Records provided
################

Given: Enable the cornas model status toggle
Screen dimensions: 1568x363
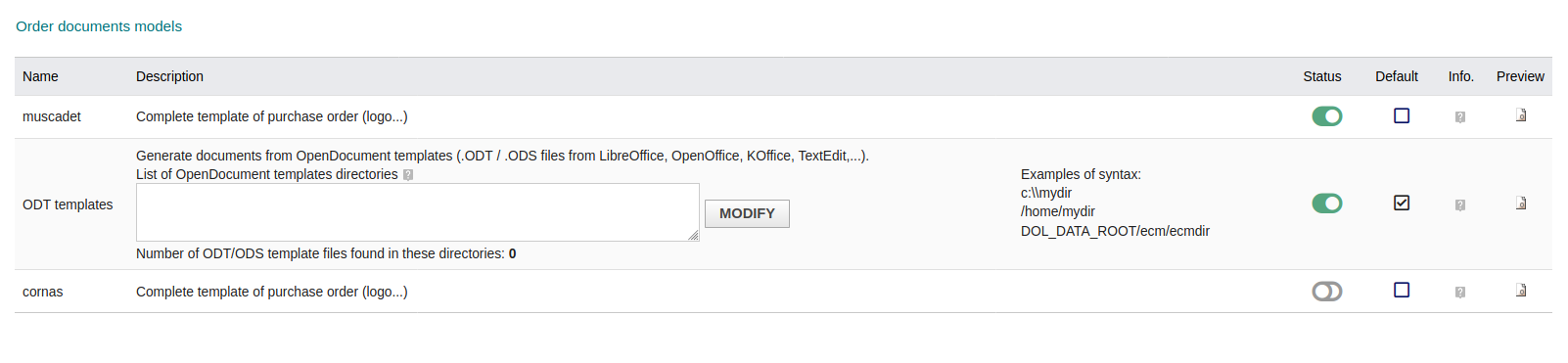Looking at the screenshot, I should click(x=1327, y=292).
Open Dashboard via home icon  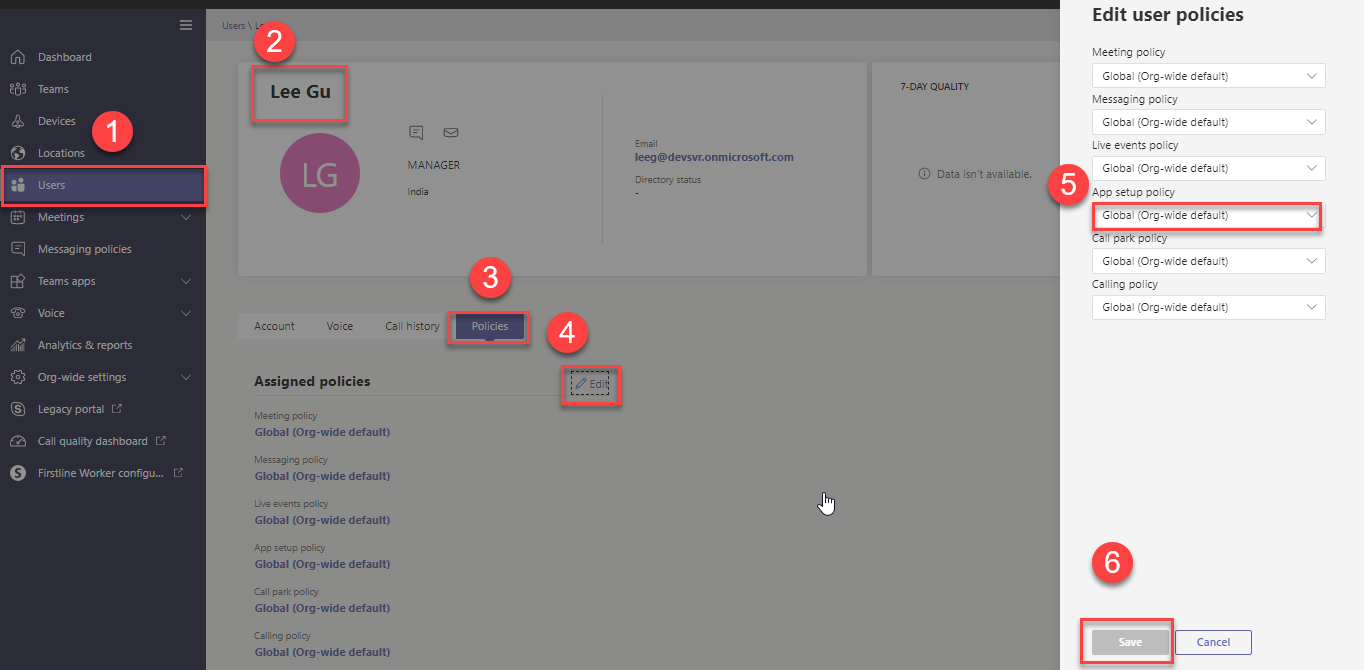click(x=17, y=57)
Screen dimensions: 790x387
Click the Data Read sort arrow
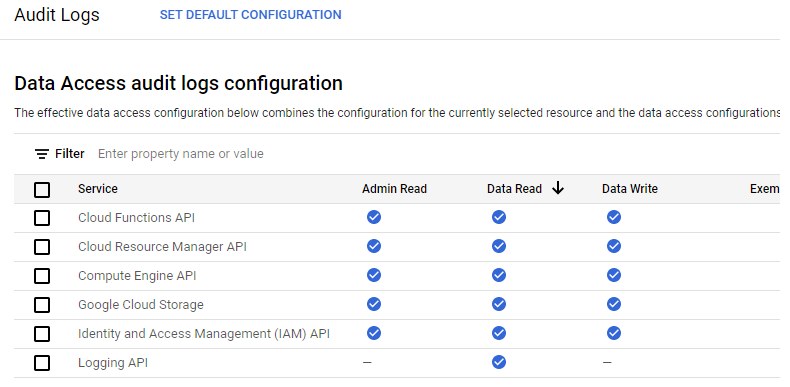click(x=558, y=188)
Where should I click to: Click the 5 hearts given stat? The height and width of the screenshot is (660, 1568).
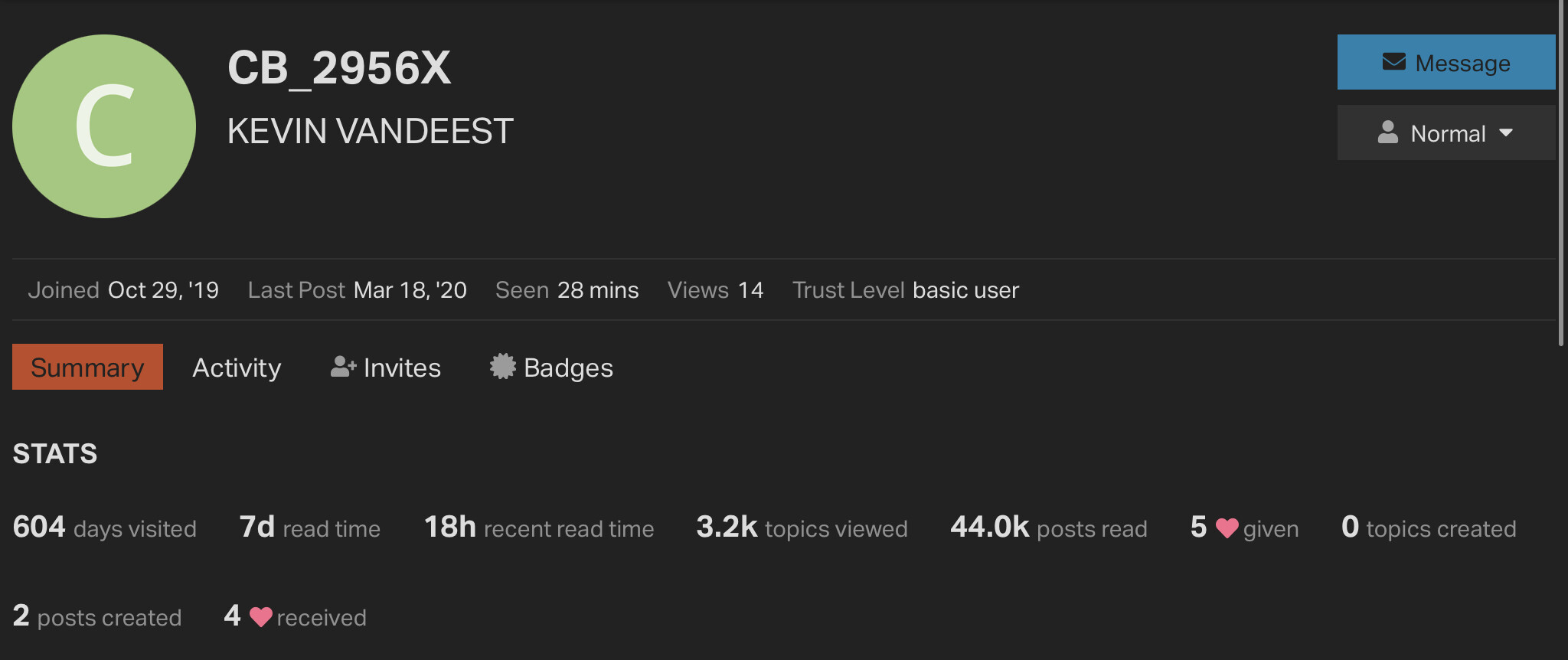(1244, 528)
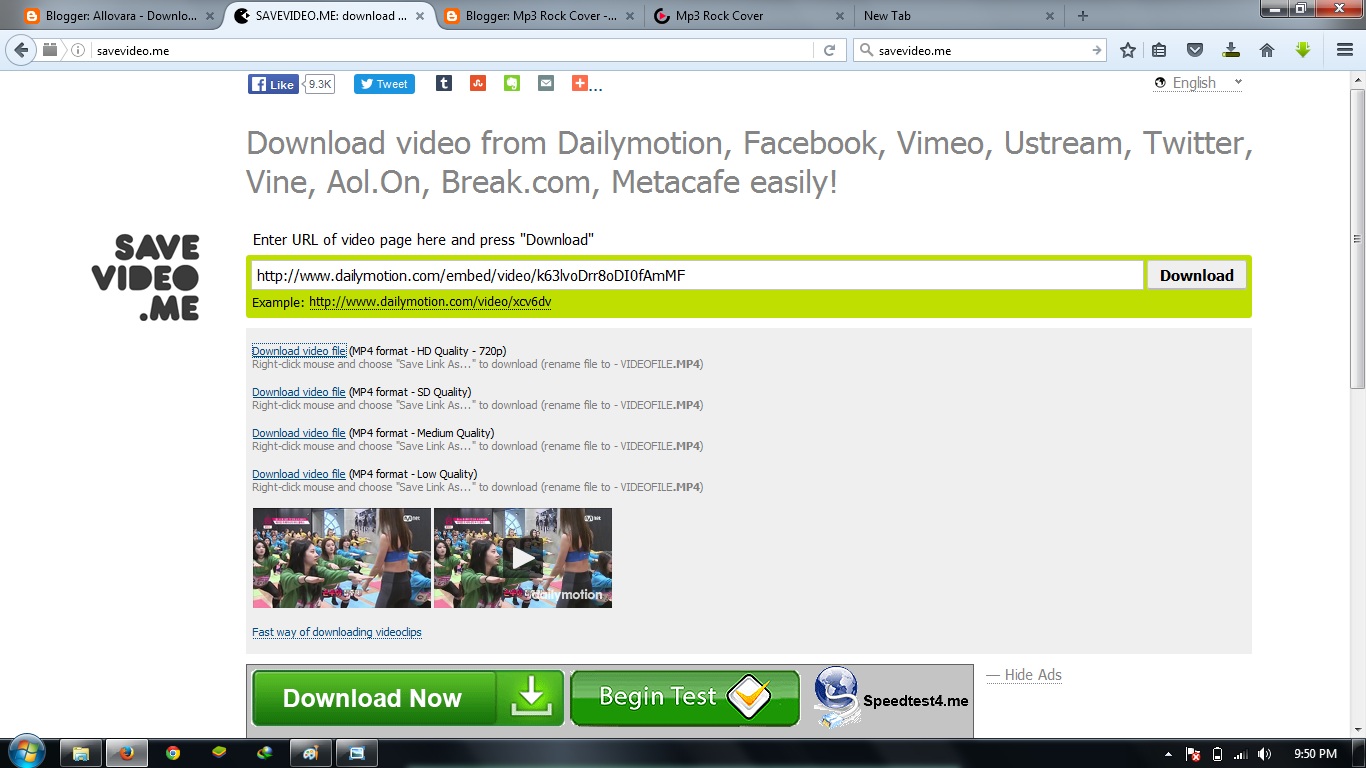Viewport: 1366px width, 768px height.
Task: Share the page on Tumblr
Action: (x=443, y=84)
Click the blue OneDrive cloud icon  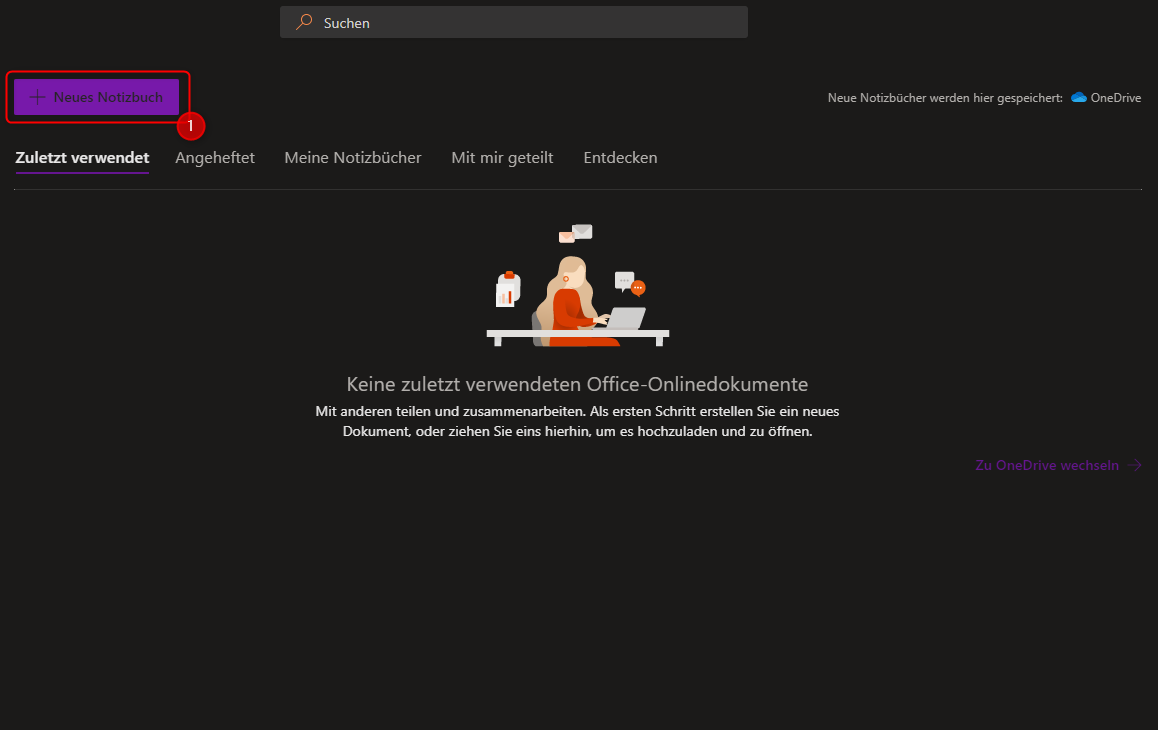click(x=1079, y=98)
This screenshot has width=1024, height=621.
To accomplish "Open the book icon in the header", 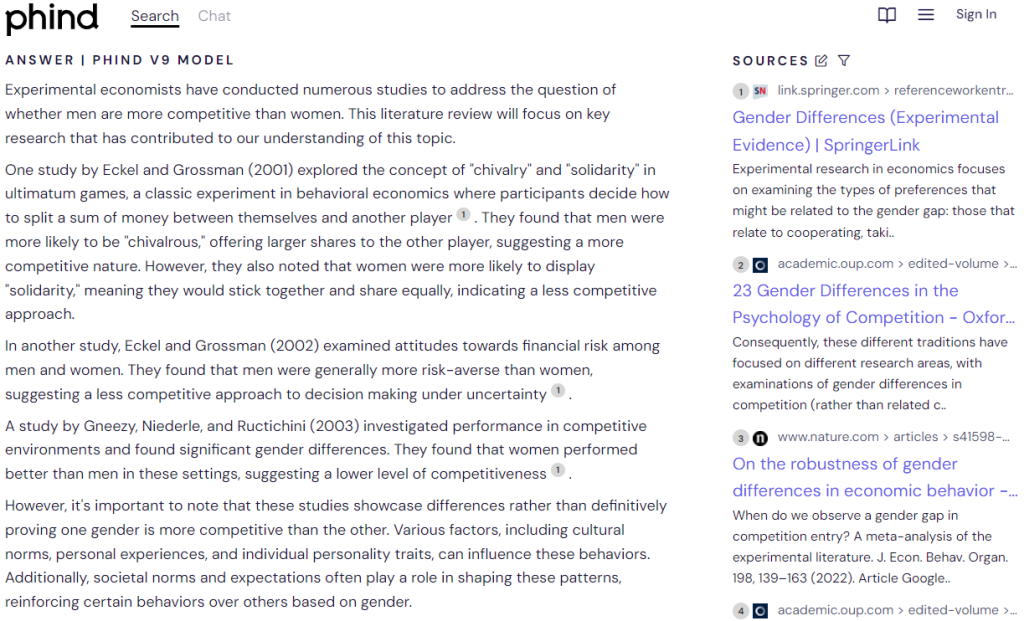I will (x=886, y=15).
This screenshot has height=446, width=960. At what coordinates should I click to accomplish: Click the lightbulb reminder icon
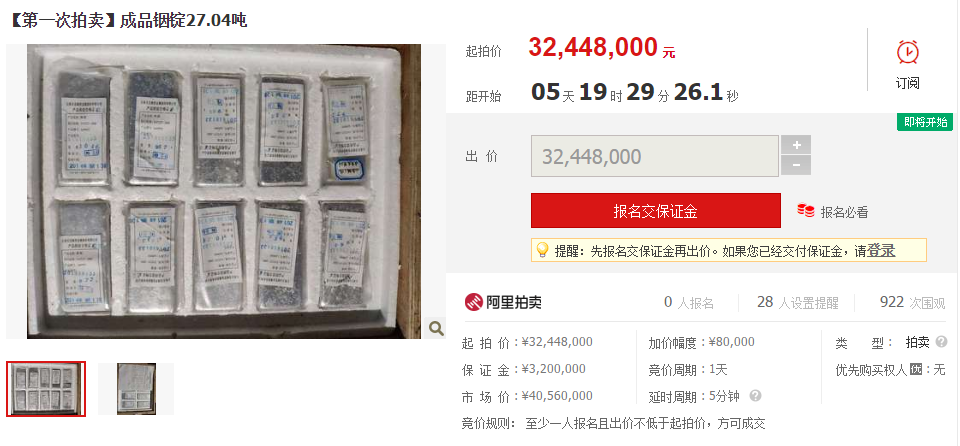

################

Task requirements
How many lines of the material above contain the word "This"? Give only the number.

Result
2